La scommessa mediatica andata in onda en plain air a rete unificate la scorsa settimana dal cortile di Palazzo Chigi risponde alla logica dell’immaginifico elettorale che ha consentito alle forze politiche che oggi godono del consenso di tanti italiani di raggiungere nell’ultimo decennio il cuore del Paese. La narrazione del noTAV, noTAP, noVax, noEuro, no a ciò che non capisco, ha costruito una maggioranza parlamentare piena di onirici propositi che si sono composti prima nei colori del gialloverde e poi del giallorosso. Ma anche fuori dalla maggioranza la narrazione del sogno, del mito impossibile che sfarina le certezze, ha vinto la battaglia con la riflessione concreta. Non c’è proposta che non sia del tutto asistemica e geniale che non venga rimbalzata con uno slogan e che sia utile a creare consenso fondandosi sulle poche conoscenze e le grandi paure che alimentano la nuova modernità post social. 



A questa narrazione serve un mito, un moloch da venerare, per poter essere identificabile. Serve qualcosa di profondamente lontano dalla quotidianità ma che sia evocativo. Un ponte, ad esempio.

INFORMAZIONI FORNITE:
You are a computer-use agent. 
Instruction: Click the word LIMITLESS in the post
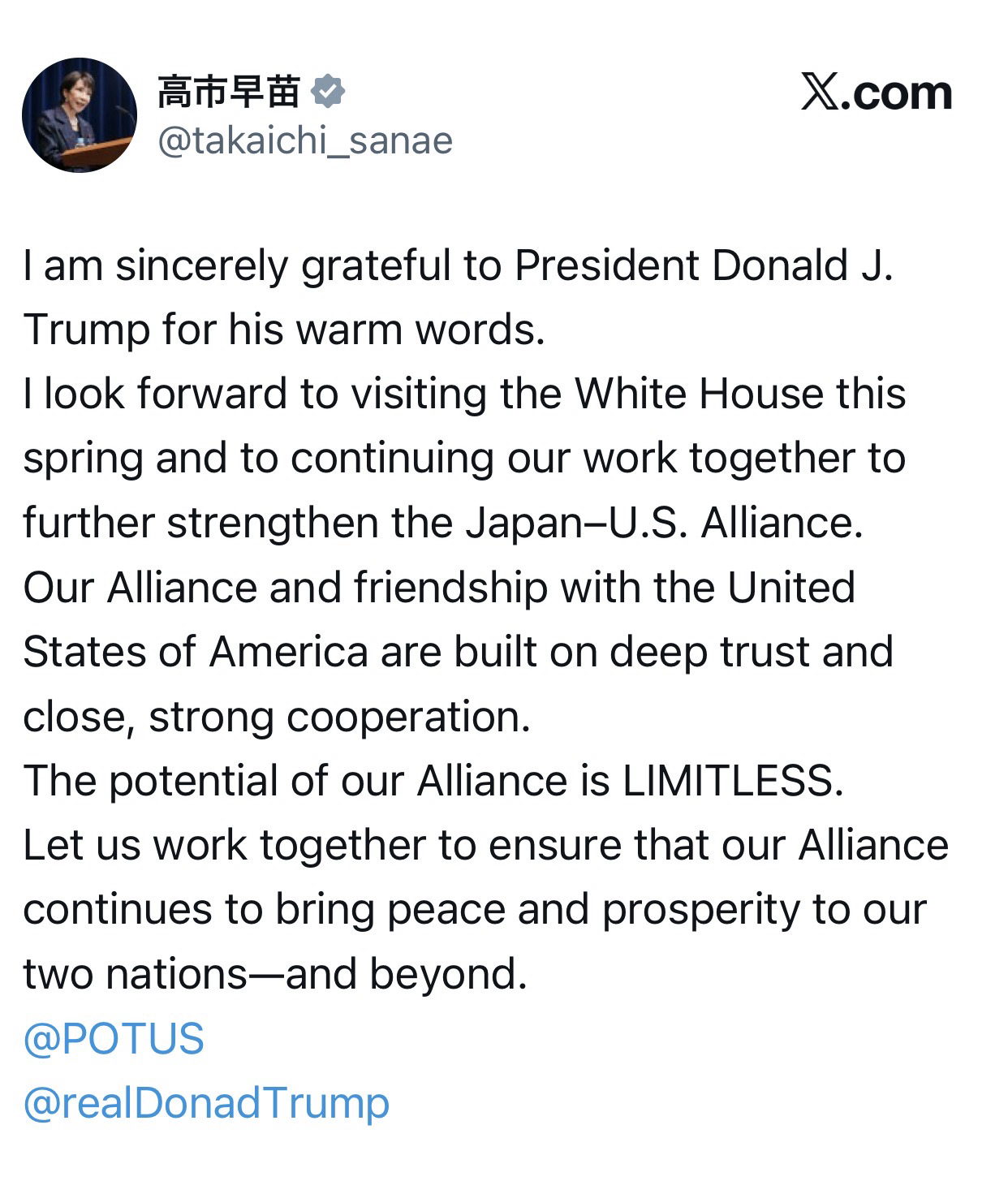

* * *

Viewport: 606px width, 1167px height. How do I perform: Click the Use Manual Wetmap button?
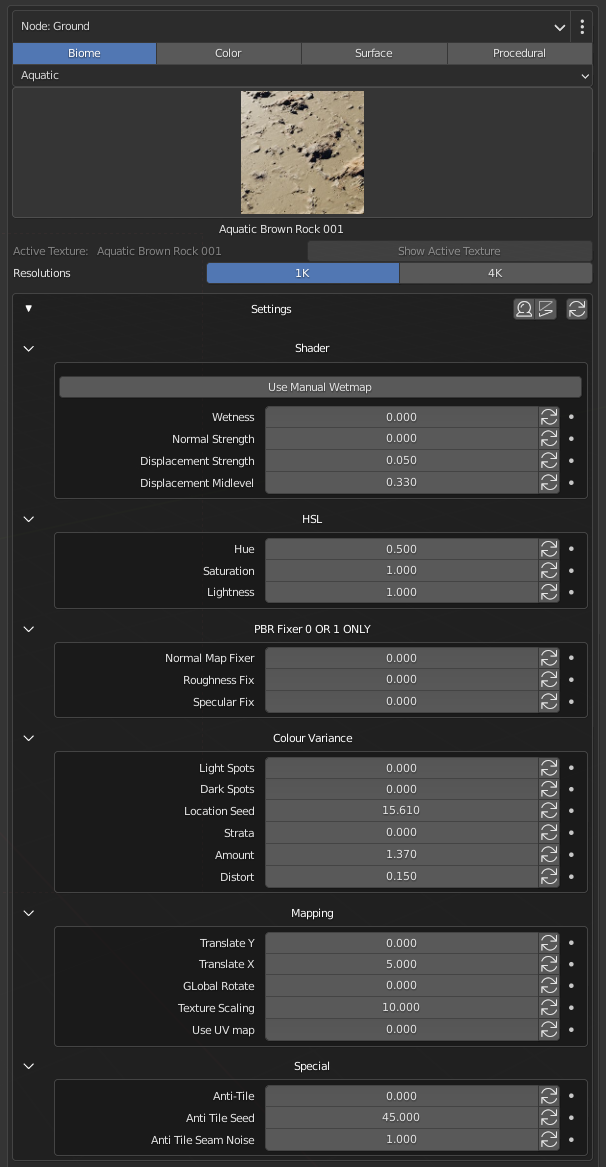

--

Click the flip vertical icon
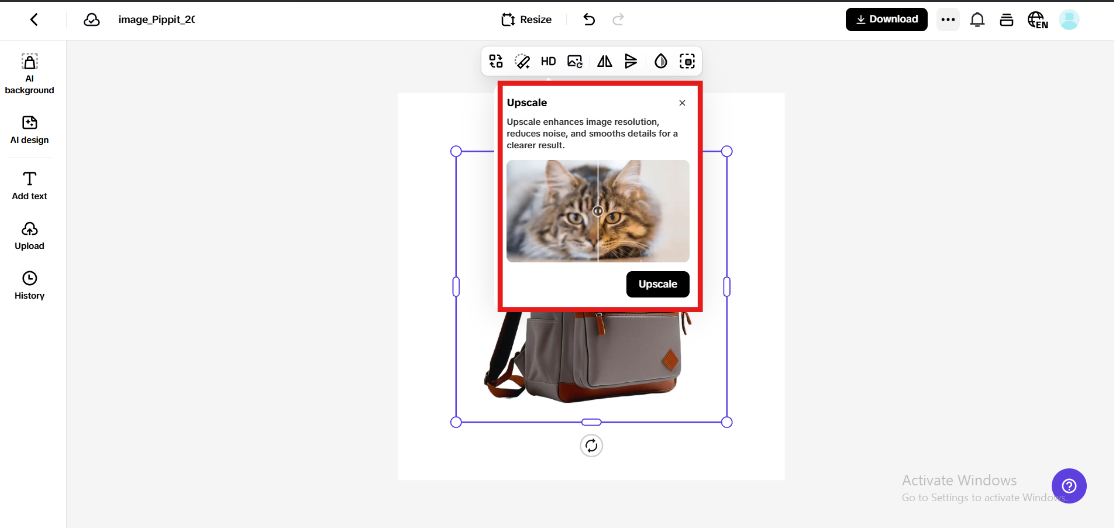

ESERCIZI SCRITTI:
1 > Elenca tutte le formule di rifiuto introdotte da "no" che, secondo il brano sulla narrazione politica, hanno costruito la maggioranza parlamentare.
2 > Rispondi a queste domande sul brano sulla narrazione politica:
(a) Da quale luogo è andata in onda la scommessa mediatica della scorsa settimana?
(b) In quali colori si sono composti, uno dopo l'altro, i propositi della maggioranza parlamentare?
(c) Quale esempio di mito viene proposto nell'ultima frase?
3 > Prosegui il brano sulla narrazione politica a partire dall'ultima frase.

SOLUZIONI DELL'ESERCIZIO:
1 > noTAV, noTAP, noVax, noEuro, no a ciò che non capisco

2 >
(a) Dal cortile di Palazzo Chigi.
(b) Prima nel gialloverde e poi nel giallorosso.
(c) Un ponte.

3 >
Non quello che in un anno è sorto a Genova, ridando un minimo di credibilità al Paese, ma quello tecnicamente irrealizzabile, allo stato delle conoscenze, sullo stretto di Messina. Serve un ponte dei sogni per creare un benchmark nella testa degli elettori e distrarli dai campi pieni di immigrati ancora irregolari che raccolgono gli ortaggi, per non parlare della disoccupazione del Mezzogiorno, per non dare risposte ad imprese piccole e grandi che guardano alla fine della Cassa integrazione, gentilmente concessa in deroga, come ad un incubo.



Il Ponte sullo stretto non è un bene o o un male in sé. Se serve o meno sarebbe tema da esperti dei trasporti, ma è pessimo sintomo rievocarlo quando si parla di Mezzogiorno. Significa non aver alcuna voglia di mettere le mani nella melma normativa che blocca il Paese e rende asfittica l’economia del Sud, non avere voglia di dedicarsi seriamente ai cittadini delle Regioni del Mezzogiorno e sbandierare il tema del sogno divisivo, del dibattito infinito, ascrivendosi alla lista delle “nuove proposte” della politica sbandierando sogni che, giura chi li proclama, basta poco a renderli realtà.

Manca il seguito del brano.